Campus maps might initially be assumed to contain no sensitive information, and thus not require any authentication. We might take whatever campus locations data service is developed for the main portlet and develop a mobile interface that uses the native device maps functionality.
LMS Integration
Jasig would like to develop an LMS integration portlet with a mock data store. We should look at past and present LMS integration portlets to gather data requirements and ideas for potential user interfaces. Portlets that should be considered include the Manchester-contributed Blackboard portlet, as well as the "Academus Enterprise" My Courses portlet. Simpler LMS integrations worth reviewing might include the WRI "My Courses" Moodle portlet, as well as Yale's Sakai integration portlet.
To facilitate integration, we have discussed developing a generic XML data representation containing a sample of useful course information. This XML data feed would have a well-written XSD and could be deserialized using JAXB. In the future, once the uPortal 3.3 release is available with JSR-286 support, Spring REST templates could be used with these JAXB mappings to further simplify the LMS portlet codebase. Care should be taken to produce useful, error-free interfaces from partial data sets, since LMSs may differ in the information they return.
Integration of a real LMS could consist of producing an appropriately-authenticated XML feed from the course system in question. For applications supporting CAS authentication, it would be preferable to perform authentication via Proxy CAS, although it would be possible to achieve authentication via credential replay if necessary. To promote integration, authentication should be wrapped up in an interface and be pluggable in the portlet's configuration. The Jasig calendar portlet may serve as a useful model for authentication for the LMS portlet.
To improve the initial pilot, we might consider creating an integration against the current stable release of Sakai. This integration would preferably be based on Proxy CAS and produce the expected LMS portlet XML. We may also want to look at the Manchester-contributed Blackboard portlet to determine whether it would be straightforward to produce an initial Blackboard integration as well.
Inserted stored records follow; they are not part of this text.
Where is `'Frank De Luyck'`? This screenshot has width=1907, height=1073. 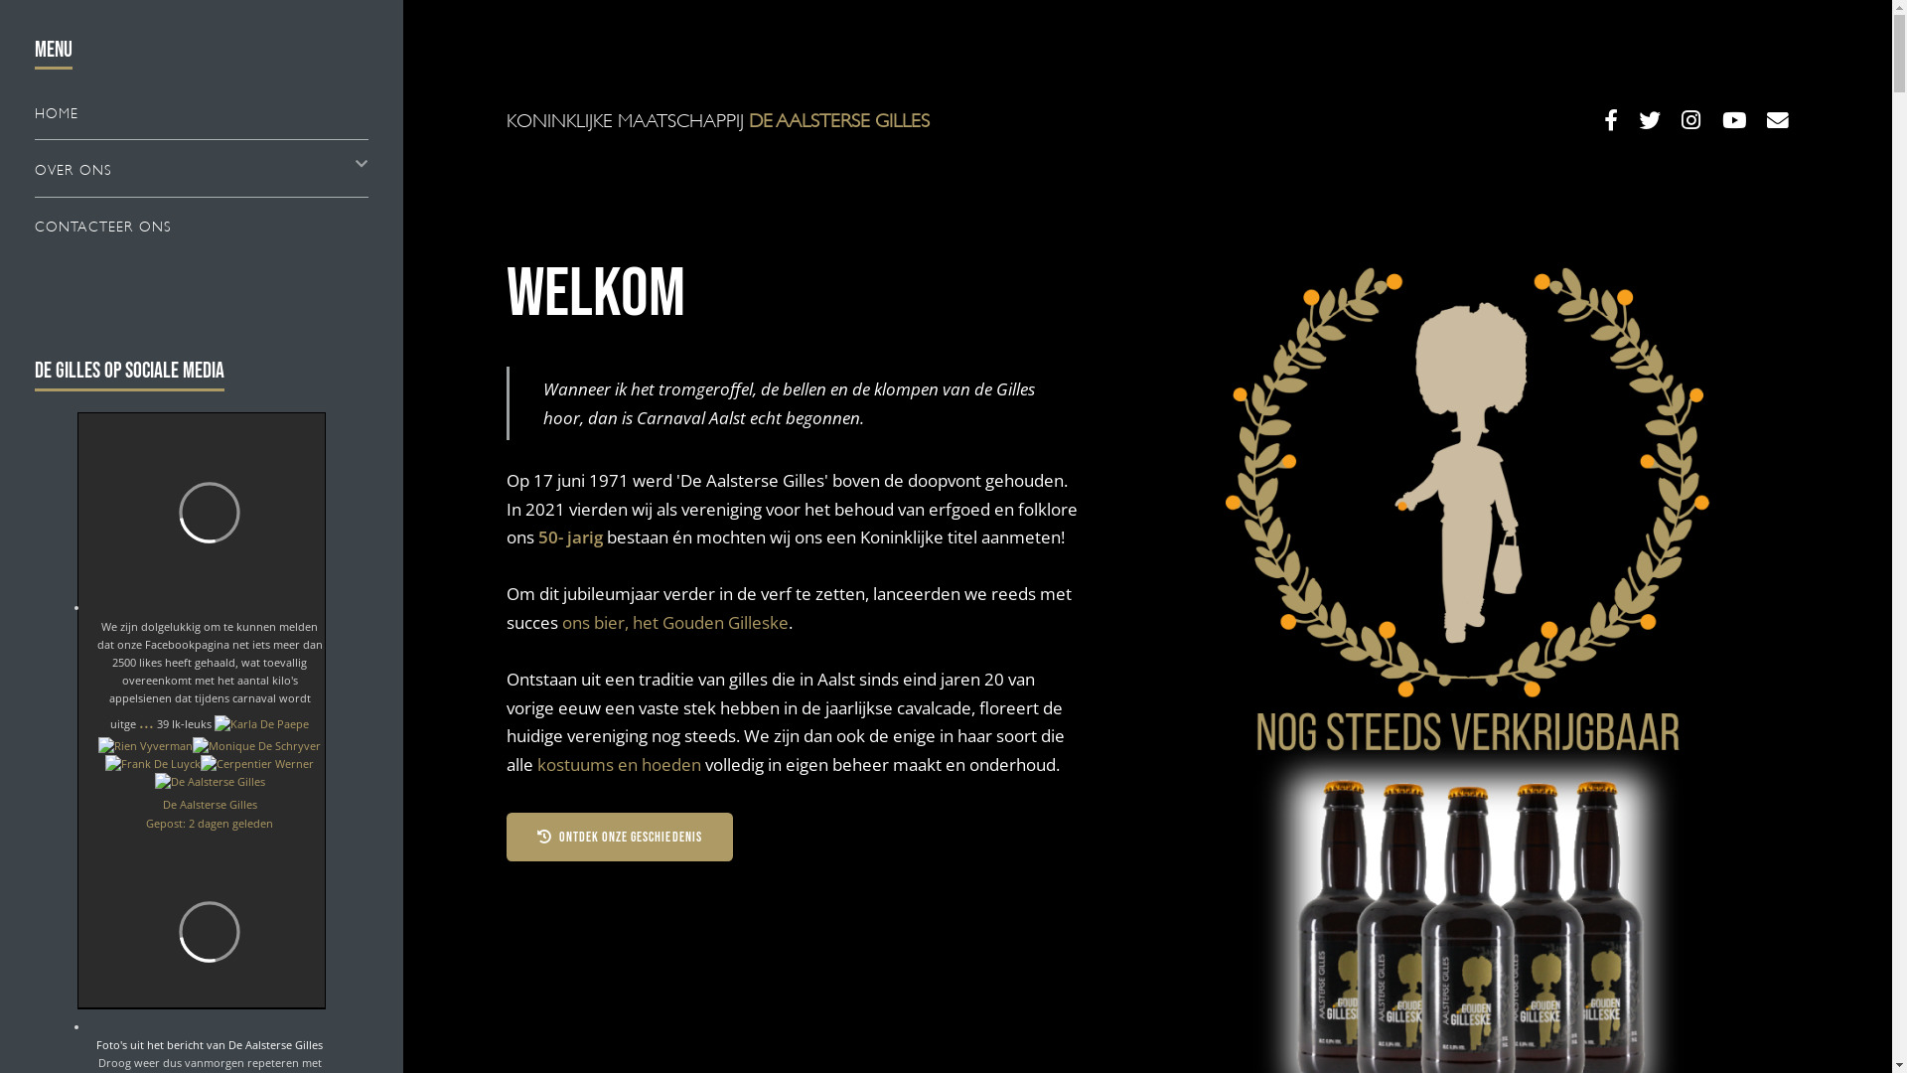
'Frank De Luyck' is located at coordinates (151, 762).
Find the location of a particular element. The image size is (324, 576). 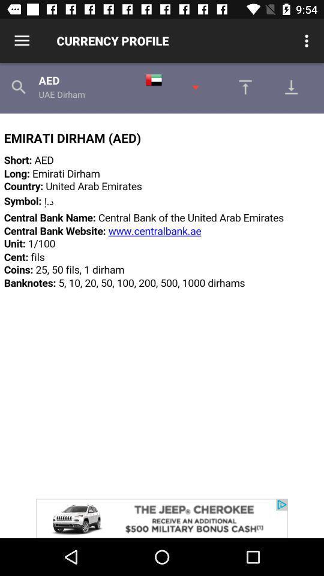

advertisement is located at coordinates (162, 517).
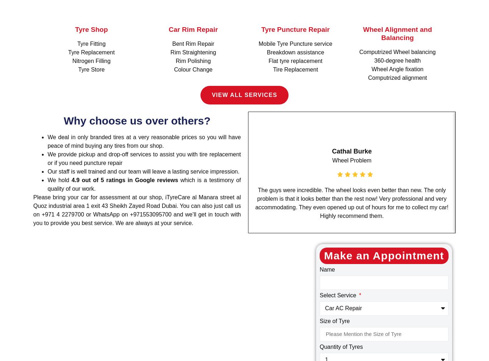 This screenshot has height=361, width=489. Describe the element at coordinates (383, 255) in the screenshot. I see `'Make an Appointment'` at that location.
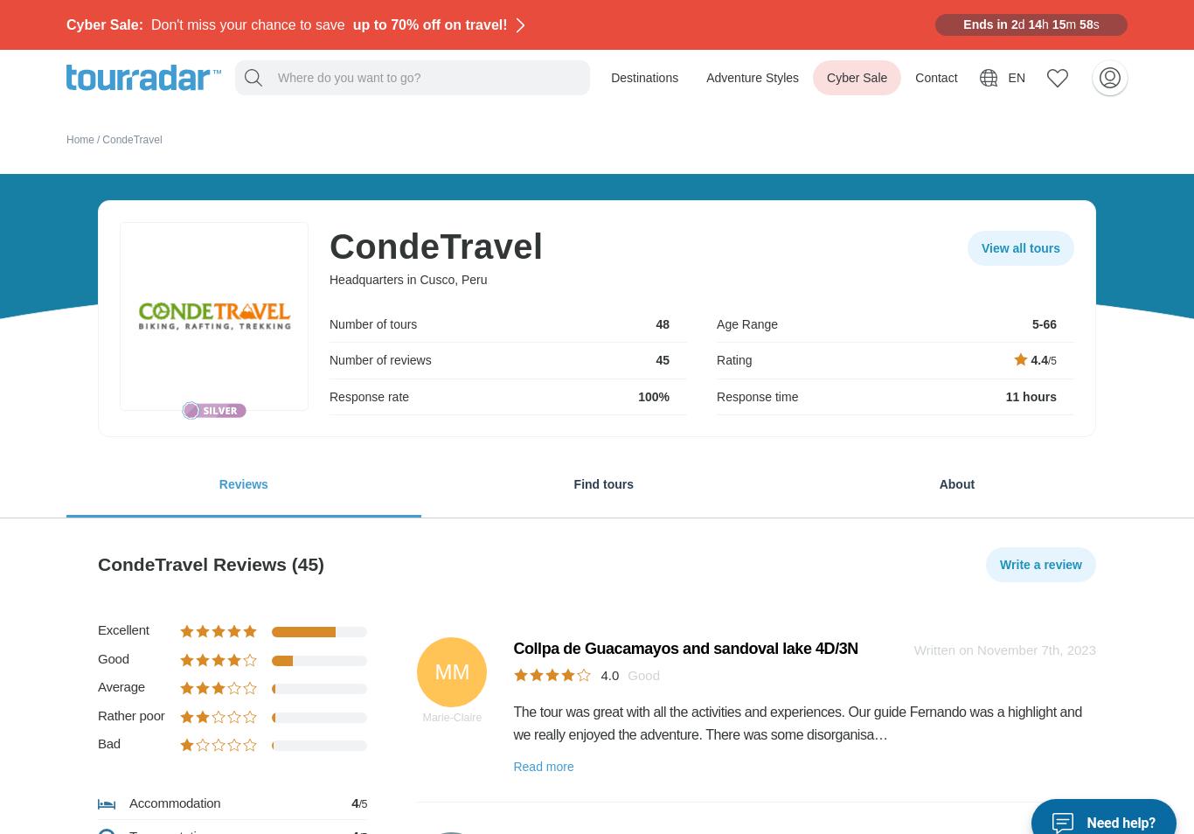 The width and height of the screenshot is (1194, 834). I want to click on '/', so click(98, 138).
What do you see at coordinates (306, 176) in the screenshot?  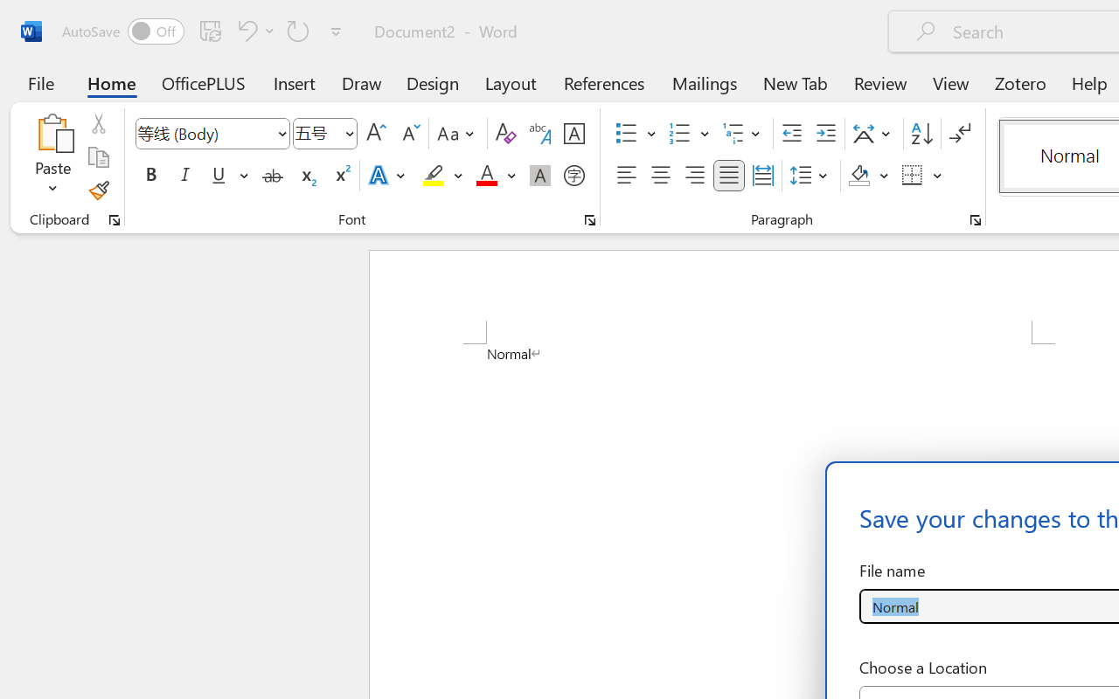 I see `'Subscript'` at bounding box center [306, 176].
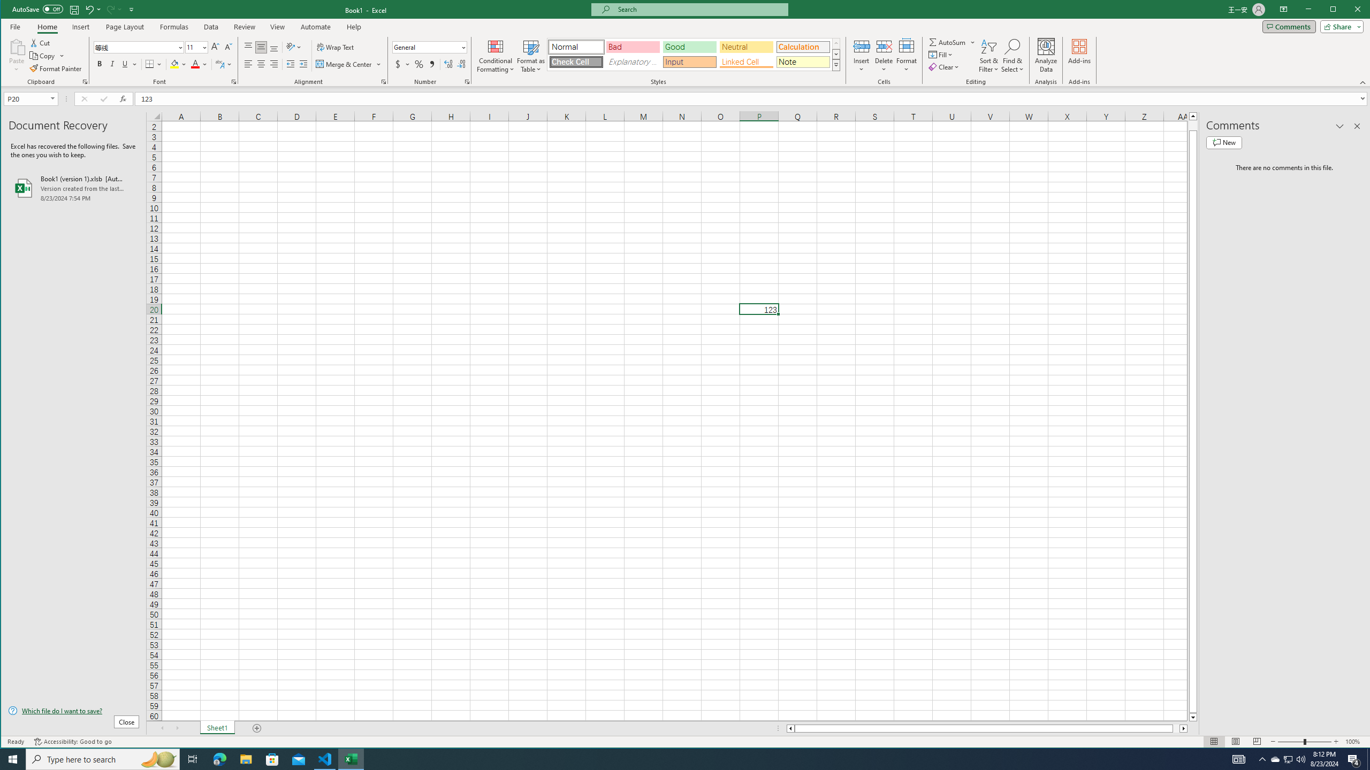  What do you see at coordinates (192, 759) in the screenshot?
I see `'Task View'` at bounding box center [192, 759].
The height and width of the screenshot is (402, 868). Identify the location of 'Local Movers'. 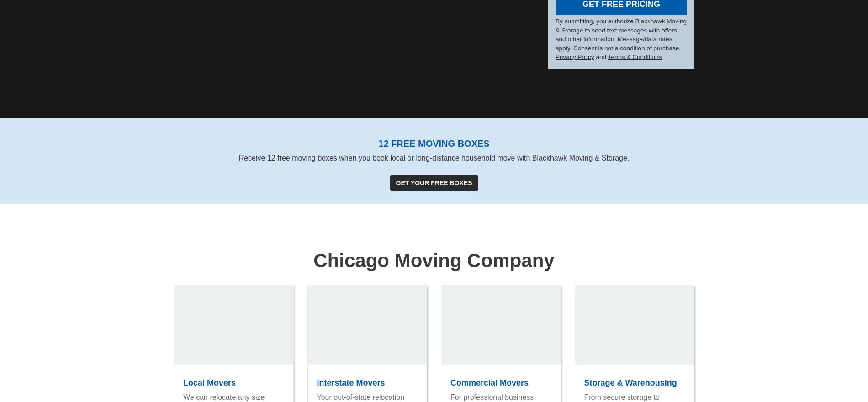
(209, 381).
Note that a stated requirement here isn't just that multiple course provider plugins be available, but that multiple such plugins can be used by a single instance of the portlet in concert. That is, we intend to scratch the itch of the school running multiple LMSs concurrently.
Apple-Specific Challenges
Apple's app approval process is notoriously difficult to navigate. Jasig must be aware that each adopting institution will have to apply for approval separately. Apple's guidelines state that applications must do more than simply provide functionality already built into the native browser, so any mobile portal application that simply wraps the existing uPortal mobile view stands a good chance of being denied approval. Functionality like native maps, address book integration, and persistent authentication might increase the chance of our mobile pilot being approved for the app store.
Futhermore, any iPhone-specific functionality (that is, functionality that's both device-based and specific to the iPhone) will likely have to be developed on a machine that is running OS X. This effectively constrains device programming for the iPhone to uPortal developers who happen to have purchased Apple laptops.